Bill, With the right amount of prep work and understanding of how the stacking works, you can control everything you complained about. I complained about the same stuff until I read the document that explains how to: 1) Renumber a switch in the cluster (and all of it's interfaces with it) 2) Hot swap a new switch into the cluster 3) - and this one's sweet - upgrade the s/w on the entire cluster in one shot, even if they're different models 4) Control which switch is the master so that adding a new switch to the stack doesn't chance screwing up your configs. 5) Permanently remove all stacking config from the switch The actual backplane has lived up performance wise in the testing I've done, but I haven't come anywhere near testing it to 32gbps. Just the same as thousands of people have wiped out every VLAN on their network by putting in a switch with a higher VTP revision number with no VLANs defined, it takes a learning curve to work well with these suckers. Granted - the software has been somewhat buggy - but those aren't the merits I'm debating. http://www.cisco.com/en/US/customer/products/hw/switches/ps5023/products _configuration_guide_chapter09186a00801a6558.html
-----Original Message----- From: owner-nanog@merit.edu [mailto:owner-nanog@merit.edu] On Behalf Of Bill Woodcock Sent: Wednesday, September 29, 2004 11:33 AM To: Deepak Jain Cc: Frederic NGUYEN; nanog@merit.edu Subject: Re: 10GE access switch router
On Tue, 28 Sep 2004, Deepak Jain wrote: > Just a note, if you want redundant 10GE uplinks you need to get two of > these and stack them. The stacking interface does not reduce the amount > of switching bandwidth to the front ports IIRC.

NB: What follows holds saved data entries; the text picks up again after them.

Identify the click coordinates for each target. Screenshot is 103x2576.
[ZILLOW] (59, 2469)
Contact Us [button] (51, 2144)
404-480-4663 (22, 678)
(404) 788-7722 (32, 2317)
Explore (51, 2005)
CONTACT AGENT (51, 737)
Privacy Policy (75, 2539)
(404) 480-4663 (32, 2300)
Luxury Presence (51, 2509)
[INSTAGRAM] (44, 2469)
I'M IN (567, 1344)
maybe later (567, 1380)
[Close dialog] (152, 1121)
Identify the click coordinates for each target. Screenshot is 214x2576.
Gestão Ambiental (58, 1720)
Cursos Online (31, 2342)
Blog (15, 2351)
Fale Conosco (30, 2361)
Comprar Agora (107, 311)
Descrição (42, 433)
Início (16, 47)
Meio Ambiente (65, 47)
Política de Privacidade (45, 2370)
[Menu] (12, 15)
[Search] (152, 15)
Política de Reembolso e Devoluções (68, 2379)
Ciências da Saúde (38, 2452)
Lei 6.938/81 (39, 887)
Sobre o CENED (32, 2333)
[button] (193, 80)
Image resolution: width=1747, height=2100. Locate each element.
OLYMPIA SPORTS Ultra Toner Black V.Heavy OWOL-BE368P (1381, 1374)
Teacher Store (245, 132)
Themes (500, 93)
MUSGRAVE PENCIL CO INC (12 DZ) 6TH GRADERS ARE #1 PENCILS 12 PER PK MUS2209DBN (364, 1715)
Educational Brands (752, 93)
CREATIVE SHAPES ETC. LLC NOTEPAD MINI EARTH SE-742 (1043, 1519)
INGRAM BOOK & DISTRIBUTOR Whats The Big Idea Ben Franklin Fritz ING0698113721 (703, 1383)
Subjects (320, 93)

...and the stacking interface is actually pretty lousy, from our testing. We were anticipating really liking it, but we haven't touched it again, since our lab work. Obviously it precludes hot-swappability, but beyond that, using it wipes any preexisting configuration on all but the first box (and out of two, I don't know how to predict which it will decide is first, in advance), and it leaves the port-numbering screwed up on any boxes that have used it, in perpetuity.